ページヒット・リードハート

 シマはいつもへらへらしているから、たいていの人はやつのことをいい加減でちょっとバカだと思っている。

 しかしそれはパッと見た感じから来る印象にしか過ぎず、五シャンテンの手がツモ次第で見栄えのある手になるようにシマの本質はバカであることだけじゃない。
 バカであることは間違いないが、それがシマのすべてだと考えるのはちょっとやつが可哀想だし真実を見誤っているのでいつかシマに食い殺されてしまうこと必定だ。
 バカバカ言っているが俺はアダムとイブを尊敬するくらいの気持ちはシマに対して持っている。
 もしやつがエデンにいたら、知恵の実をもぎとったりせずに種だけどっかから採取してきてこっそり育ててリンゴ園を作ったに違いない。
 そういう種類のバカだからだ。

 ゴトンゴトンと列車が冬の線路をひた走っている。
 朝日を受けて、その胴体は鈍い光を反射していることだろう。
 シマと俺はガラガラの車両の中、ファミレスみたいなボックス席に向かい合って座って文庫本を読んでいた。

 シマは結構本を読む。

 冒頭バカバカ言っていたのも、意外と本を読むやつなんだぜということが言いたかったのだ。
 シマは雑食で、いろんな本を読むが、小難しい理屈を順序だてて書き連ねた本よりかは、人間味のある小説を好んで読んでいた。
 百年前の古典を大事そうに両手で掲げて読んでいたこともあるし、頬杖をついてライトノベルを読みながらケタケタ笑っていることもある。
 最近のお気に入りは秋山瑞人の『イリヤの空 UFOの夏』で、いまは『ドラゴンバスター』の二巻を俺と一緒にわくわくしながら待ち望んでいるが日本に帰る頃に果たして出ているかどうか。

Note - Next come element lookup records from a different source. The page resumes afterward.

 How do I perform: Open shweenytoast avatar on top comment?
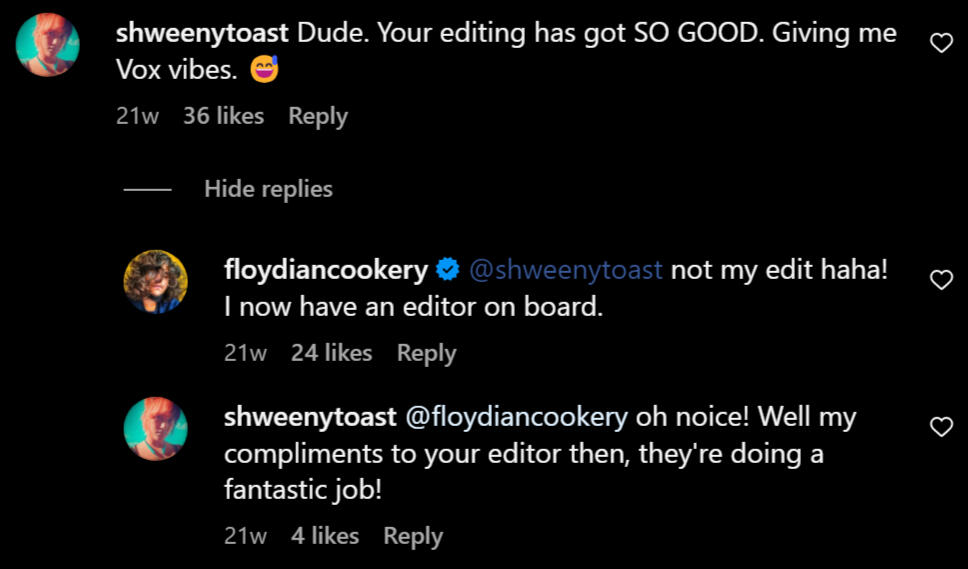tap(48, 44)
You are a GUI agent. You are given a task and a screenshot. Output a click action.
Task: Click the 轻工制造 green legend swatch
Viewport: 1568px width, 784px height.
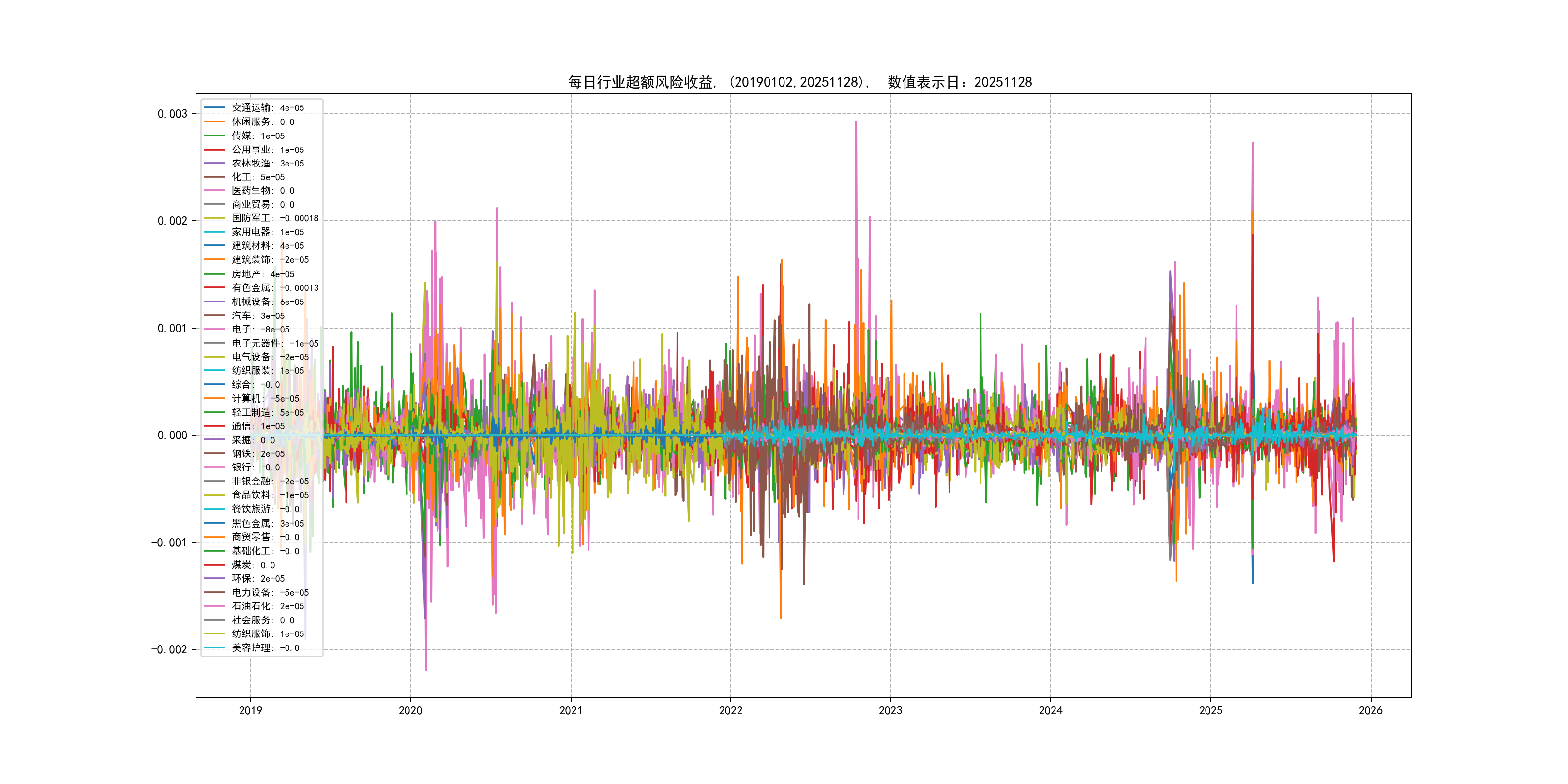click(x=214, y=412)
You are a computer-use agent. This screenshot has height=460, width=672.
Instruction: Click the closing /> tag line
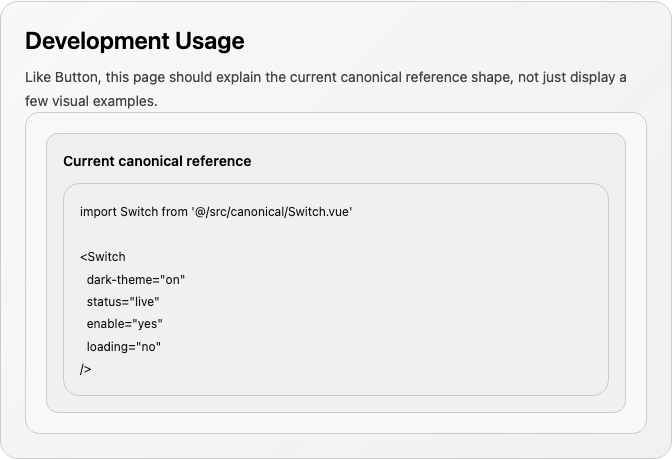pos(85,369)
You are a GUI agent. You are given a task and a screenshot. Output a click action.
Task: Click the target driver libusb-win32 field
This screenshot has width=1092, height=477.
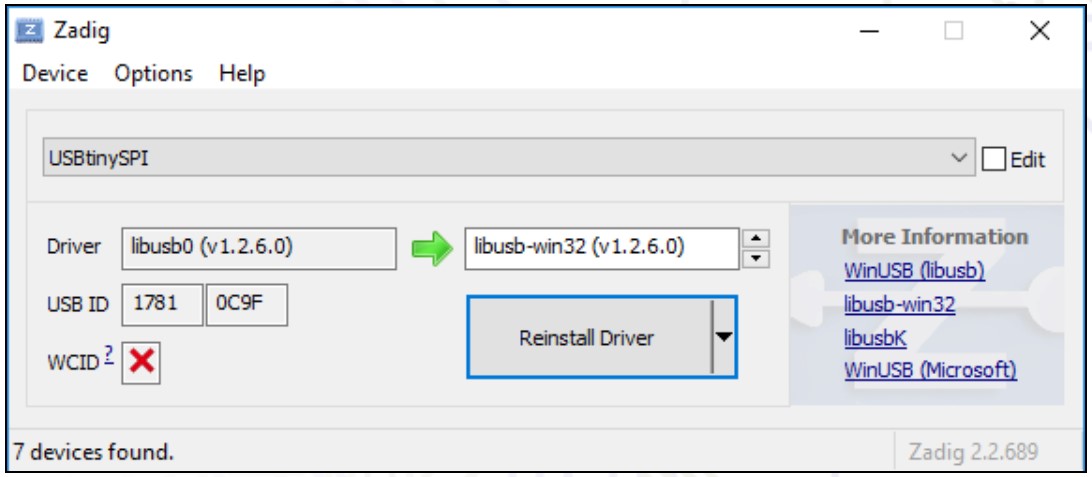click(601, 248)
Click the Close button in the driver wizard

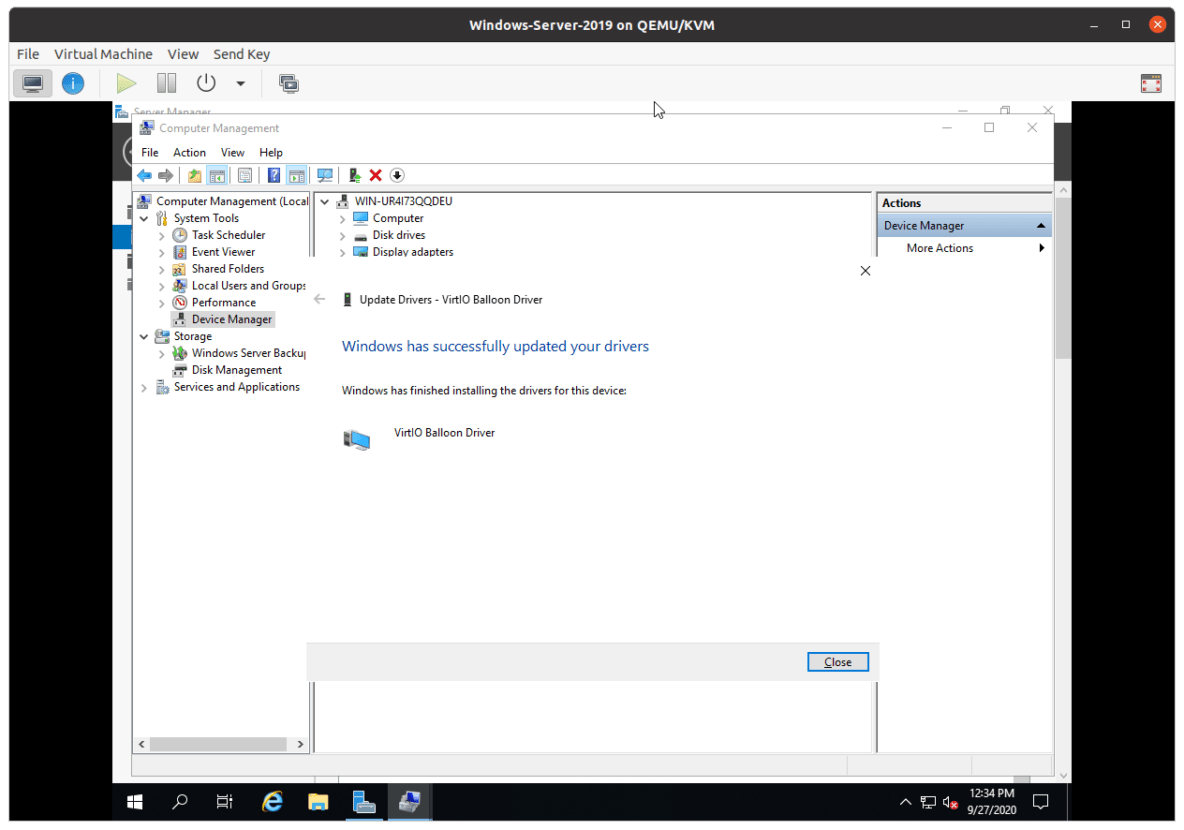coord(837,661)
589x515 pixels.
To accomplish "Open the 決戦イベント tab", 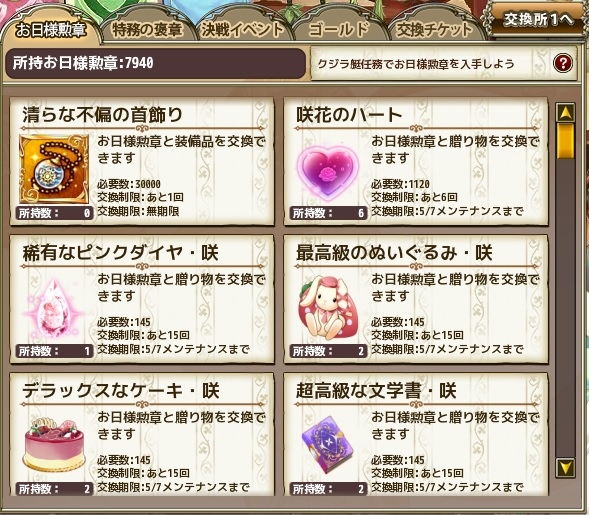I will click(x=242, y=29).
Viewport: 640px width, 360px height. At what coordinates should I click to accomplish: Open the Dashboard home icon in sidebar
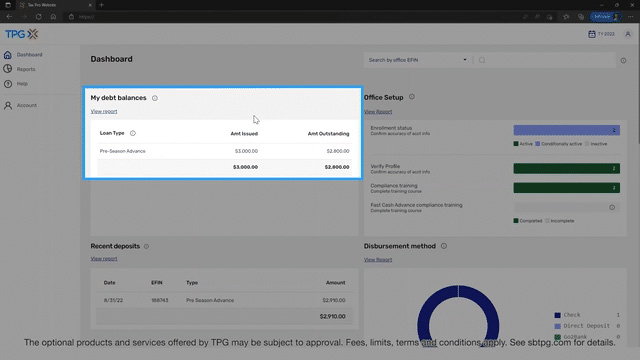[x=8, y=55]
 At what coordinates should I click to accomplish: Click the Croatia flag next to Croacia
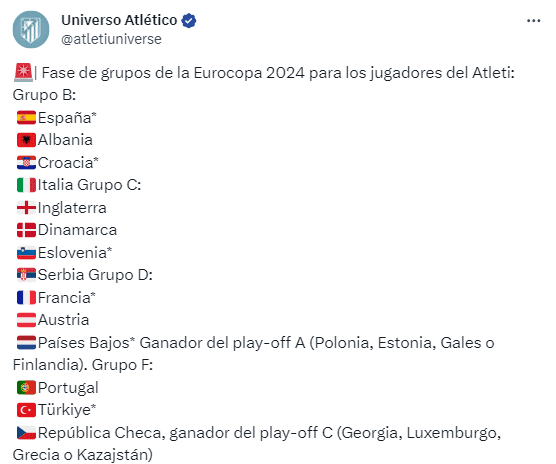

 シマも俺も外国語を読めなかったから、本は通販で届けてもらう。
 旅行者専門の宅配業というものがあって、現在地と向こう一週間の行動予定を送っておくと追跡して品物を届けてくれるが、たまに『遅配通知』がメールでくる。
 そういうときはメッセンジャーが不幸にあったのかもしれず、俺はひどく悲しくなる。
 まァ山賊が出没する一帯をウロついているときにジョジョ注文した俺が悪いんだが。
 死んだと思っていたメッセンジャーがひょっこり数ヵ月後くらいに顔に新しい傷を作って現れたときはシマは大喜びしてそいつに酒を振舞って川に落ちた。
 シマでも風邪を引くらしい。
「くしゅん」
 女の子みたいなくしゃみをシマがする。
 ずず、と鼻水をすする音がして、見ると鼻の頭がぽっと赤くなって目尻には涙を浮かべている。
 乗馬用の編み上げブーツを脱ぎ散らかして、素足を抱えて毛布に包まっているが、それでも寒いらしい。
 かけていた赤いふちの眼鏡を外して、はぁーと息を吹きかけてからまたすちゃっとかける。
 本を読むときだけシマは眼鏡をかけるが度は入っていない。伊達眼鏡だ。
 旅が始まってすぐに上海あたりで買ったものでふざけてかけていたシマに「なんかそれ着けてると賢さが30くらい上がって見えるな」と言ってみたら愛用するようになった。扱いやすいやつである。
 冬の寒い日に文庫本に冷たい視線を注いでいる様などは、がんばれば文学少女に見えないこともなく、慣れ親しんだ友人の別の顔を垣間見たような気がして新鮮だった。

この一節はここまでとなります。